Production Agent Scenario¶
The Hidden Assumption in Agentic RL¶
Almost every Agentic RL framework is built on an implicit assumption:
Training phase ≠ Deployment phase
The standard workflow: train on offline/simulated data → deploy a fixed model → retrain periodically.
This works in research settings, but in production it hits fundamental walls:
| Problem | Manifestation |
|---|---|
| Distribution shift | Training data is synthetic; real user requests have a different distribution → capability degradation after deployment |
| Cold start | A newly deployed model knows nothing about a specific user's habits, tools, or workflows → long "warmup" period |
| Long-tail tasks | Benchmarks cover common tasks; real users' niche needs cannot be covered by offline training |
| Environment drift | Tool APIs update, user behavior changes → static models cannot self-adapt |
Claw-R1's Core Scenario: Personal Agent Self-Evolution¶
Claw-R1's first validation scenario is the OpenClaw personal assistant:
Setup:
User deploys OpenClaw on a Mac Mini, connected to Slack / WeChat / email.
Every day they interact with OpenClaw via messages:
scheduling, information retrieval, code assistance, etc.
Traditional approach:
OpenClaw uses a fixed GPT-4o / Claude 3.5.
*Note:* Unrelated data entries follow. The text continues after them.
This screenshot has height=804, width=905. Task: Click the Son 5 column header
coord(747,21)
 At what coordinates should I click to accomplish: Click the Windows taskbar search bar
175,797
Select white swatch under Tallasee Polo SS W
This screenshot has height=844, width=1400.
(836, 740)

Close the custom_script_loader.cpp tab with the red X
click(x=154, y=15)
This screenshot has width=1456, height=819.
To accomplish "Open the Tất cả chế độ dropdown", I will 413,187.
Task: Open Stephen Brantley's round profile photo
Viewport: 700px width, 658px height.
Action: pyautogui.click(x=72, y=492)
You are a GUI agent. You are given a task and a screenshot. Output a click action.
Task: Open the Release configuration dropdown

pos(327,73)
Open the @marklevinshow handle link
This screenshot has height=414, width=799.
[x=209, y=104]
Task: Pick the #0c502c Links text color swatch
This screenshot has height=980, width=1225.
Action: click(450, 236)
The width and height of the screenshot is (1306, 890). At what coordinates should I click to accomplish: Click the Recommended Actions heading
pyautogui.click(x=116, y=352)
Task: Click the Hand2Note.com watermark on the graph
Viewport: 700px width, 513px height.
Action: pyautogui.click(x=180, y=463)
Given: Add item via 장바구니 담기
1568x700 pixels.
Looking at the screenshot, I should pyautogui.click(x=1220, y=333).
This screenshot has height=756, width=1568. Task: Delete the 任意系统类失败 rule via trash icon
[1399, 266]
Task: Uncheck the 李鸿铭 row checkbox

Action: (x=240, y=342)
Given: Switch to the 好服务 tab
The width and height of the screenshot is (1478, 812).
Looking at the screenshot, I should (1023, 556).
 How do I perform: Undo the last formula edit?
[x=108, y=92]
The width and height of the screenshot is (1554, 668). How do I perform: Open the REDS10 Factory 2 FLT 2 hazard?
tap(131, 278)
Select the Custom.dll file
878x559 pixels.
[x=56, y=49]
Capabilities do not grow with usage.
Claw-R1 approach:
1. User message → OpenClaw → Gateway (intercepts LLM call)
2. Gateway logs each interaction step → DataPool (local)
3. Reward Model scores each interaction (user satisfaction signals, task completion, etc.)
4. Training Engine on a remote server continuously consumes DataPool, updates model weights
5. Updated weights are pushed back to the Gateway; the next call uses the improved model
Result:
The OpenClaw running on the user's Mac Mini becomes progressively better
at understanding this specific user over time.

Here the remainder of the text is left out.